Data excerpts:
....................

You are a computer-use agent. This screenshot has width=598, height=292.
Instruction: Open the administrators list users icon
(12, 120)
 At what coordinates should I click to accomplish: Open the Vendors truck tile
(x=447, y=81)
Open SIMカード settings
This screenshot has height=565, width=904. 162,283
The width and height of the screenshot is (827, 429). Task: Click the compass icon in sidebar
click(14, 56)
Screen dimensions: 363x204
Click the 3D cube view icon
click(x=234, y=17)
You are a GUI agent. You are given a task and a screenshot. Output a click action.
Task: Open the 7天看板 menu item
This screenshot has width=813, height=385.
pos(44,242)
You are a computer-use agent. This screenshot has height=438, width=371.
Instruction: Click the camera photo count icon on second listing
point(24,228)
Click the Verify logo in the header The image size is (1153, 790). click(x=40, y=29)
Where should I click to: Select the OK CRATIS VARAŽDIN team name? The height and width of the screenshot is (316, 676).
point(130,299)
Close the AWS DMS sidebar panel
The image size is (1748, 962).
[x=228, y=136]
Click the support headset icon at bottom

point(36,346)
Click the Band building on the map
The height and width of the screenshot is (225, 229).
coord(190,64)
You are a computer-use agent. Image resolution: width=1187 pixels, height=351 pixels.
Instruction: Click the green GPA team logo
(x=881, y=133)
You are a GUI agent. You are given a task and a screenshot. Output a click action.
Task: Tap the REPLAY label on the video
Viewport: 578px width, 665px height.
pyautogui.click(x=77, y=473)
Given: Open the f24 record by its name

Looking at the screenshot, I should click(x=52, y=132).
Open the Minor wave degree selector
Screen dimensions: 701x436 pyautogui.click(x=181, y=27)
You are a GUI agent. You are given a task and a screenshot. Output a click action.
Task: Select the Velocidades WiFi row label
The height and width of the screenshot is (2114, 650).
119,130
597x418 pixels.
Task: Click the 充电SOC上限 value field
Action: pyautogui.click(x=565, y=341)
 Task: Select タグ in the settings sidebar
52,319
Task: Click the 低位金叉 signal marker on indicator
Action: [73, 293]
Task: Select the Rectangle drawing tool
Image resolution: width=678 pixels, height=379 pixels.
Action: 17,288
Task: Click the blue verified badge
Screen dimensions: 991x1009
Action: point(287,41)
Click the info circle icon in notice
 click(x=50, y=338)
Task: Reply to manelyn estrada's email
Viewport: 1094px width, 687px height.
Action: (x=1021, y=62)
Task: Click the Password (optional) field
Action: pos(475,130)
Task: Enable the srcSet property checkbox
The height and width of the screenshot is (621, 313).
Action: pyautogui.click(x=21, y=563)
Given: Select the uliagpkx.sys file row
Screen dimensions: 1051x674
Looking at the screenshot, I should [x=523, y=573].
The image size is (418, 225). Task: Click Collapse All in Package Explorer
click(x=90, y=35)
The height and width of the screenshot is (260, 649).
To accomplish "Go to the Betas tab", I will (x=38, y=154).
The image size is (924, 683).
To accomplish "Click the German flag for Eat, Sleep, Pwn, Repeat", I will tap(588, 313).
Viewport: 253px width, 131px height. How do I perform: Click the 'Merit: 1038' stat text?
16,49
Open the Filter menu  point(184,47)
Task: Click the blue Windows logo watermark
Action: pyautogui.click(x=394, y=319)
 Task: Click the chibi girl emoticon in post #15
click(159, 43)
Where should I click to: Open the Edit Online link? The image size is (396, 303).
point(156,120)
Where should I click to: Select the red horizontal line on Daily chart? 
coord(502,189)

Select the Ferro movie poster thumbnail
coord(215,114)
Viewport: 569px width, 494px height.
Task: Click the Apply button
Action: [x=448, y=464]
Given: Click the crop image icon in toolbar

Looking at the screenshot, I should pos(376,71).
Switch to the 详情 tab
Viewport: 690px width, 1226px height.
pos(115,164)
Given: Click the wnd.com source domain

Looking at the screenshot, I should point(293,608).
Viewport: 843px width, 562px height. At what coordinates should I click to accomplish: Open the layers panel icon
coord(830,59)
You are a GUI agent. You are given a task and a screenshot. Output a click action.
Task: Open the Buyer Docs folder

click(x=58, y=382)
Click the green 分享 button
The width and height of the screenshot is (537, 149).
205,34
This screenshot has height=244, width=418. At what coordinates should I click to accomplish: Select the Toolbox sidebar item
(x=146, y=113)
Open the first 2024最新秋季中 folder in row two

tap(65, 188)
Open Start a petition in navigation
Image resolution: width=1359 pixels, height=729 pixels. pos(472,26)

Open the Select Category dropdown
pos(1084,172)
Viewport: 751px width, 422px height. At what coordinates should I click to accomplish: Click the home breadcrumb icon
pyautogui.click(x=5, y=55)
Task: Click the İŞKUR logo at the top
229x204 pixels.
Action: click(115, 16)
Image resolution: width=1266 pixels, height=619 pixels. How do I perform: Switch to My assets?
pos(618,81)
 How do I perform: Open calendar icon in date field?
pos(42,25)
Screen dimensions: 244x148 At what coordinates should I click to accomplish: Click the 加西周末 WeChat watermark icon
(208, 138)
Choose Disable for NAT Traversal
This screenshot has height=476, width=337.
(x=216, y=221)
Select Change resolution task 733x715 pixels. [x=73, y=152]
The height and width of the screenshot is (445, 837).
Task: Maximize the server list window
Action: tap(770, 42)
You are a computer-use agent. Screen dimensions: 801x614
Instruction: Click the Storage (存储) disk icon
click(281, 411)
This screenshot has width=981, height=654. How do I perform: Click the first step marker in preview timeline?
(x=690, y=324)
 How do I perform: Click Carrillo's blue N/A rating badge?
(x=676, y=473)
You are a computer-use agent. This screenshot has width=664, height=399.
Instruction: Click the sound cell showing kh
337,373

....................

EXERCISE: Gather every line from the entries above where the word "computer" appears, and copy them.

SOLUTION FOR THIS EXERCISE:
You are a computer-use agent. This screenshot has width=598, height=292.
You are a computer-use agent. This screenshot has height=438, width=371.
You are a computer-use agent. Image resolution: width=1187 pixels, height=351 pixels.
You are a computer-use agent. Screen dimensions: 801x614
You are a computer-use agent. This screenshot has width=664, height=399.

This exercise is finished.